_Activity_: Please count the lines below that contain the word "computer", and reply with that number alone.

_Data section_:

= = = = =

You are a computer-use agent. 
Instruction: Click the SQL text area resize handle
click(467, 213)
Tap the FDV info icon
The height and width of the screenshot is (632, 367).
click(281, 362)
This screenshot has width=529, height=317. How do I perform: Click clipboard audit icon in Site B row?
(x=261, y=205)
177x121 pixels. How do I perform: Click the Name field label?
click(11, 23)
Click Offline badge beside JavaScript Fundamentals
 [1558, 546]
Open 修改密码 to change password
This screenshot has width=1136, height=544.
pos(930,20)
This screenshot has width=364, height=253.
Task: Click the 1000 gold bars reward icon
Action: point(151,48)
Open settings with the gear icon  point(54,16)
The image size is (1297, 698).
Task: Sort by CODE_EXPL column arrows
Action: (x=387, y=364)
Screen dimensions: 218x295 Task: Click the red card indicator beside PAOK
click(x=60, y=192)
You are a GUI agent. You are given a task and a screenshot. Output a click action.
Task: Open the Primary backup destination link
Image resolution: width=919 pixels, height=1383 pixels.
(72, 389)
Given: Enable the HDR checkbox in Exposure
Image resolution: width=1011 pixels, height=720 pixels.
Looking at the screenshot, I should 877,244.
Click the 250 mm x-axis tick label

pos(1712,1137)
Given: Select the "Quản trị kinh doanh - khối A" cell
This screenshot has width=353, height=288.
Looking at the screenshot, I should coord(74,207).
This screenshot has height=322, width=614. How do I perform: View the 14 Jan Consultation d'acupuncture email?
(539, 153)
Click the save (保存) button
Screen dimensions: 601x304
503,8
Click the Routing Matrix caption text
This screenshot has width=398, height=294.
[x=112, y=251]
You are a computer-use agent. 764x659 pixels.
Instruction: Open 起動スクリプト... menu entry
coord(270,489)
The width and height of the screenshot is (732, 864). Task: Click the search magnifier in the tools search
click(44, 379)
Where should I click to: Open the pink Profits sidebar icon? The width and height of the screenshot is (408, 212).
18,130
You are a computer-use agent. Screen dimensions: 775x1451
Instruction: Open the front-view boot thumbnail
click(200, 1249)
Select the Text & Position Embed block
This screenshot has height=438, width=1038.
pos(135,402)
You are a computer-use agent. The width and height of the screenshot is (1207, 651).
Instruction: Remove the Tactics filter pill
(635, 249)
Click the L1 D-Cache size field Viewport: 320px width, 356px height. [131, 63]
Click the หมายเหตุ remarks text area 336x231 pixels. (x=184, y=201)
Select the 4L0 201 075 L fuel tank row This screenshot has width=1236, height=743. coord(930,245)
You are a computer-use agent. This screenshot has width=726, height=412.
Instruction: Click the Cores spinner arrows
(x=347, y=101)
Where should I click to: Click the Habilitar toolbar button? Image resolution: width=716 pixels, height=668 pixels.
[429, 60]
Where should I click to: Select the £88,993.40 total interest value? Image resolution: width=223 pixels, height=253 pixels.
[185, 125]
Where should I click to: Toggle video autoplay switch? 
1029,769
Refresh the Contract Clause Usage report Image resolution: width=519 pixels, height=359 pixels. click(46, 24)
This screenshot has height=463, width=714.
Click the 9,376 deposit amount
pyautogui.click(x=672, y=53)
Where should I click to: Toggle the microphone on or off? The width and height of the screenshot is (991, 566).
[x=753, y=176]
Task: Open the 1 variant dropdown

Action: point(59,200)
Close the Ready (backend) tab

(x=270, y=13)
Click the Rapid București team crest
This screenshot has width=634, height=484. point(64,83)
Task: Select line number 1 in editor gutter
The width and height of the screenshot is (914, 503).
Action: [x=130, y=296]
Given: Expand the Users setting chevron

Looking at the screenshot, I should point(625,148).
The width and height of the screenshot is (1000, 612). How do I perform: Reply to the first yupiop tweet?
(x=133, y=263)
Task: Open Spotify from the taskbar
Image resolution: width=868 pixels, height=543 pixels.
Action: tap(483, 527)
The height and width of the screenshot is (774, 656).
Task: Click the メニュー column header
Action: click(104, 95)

= = = = =

_Exercise answer_: 5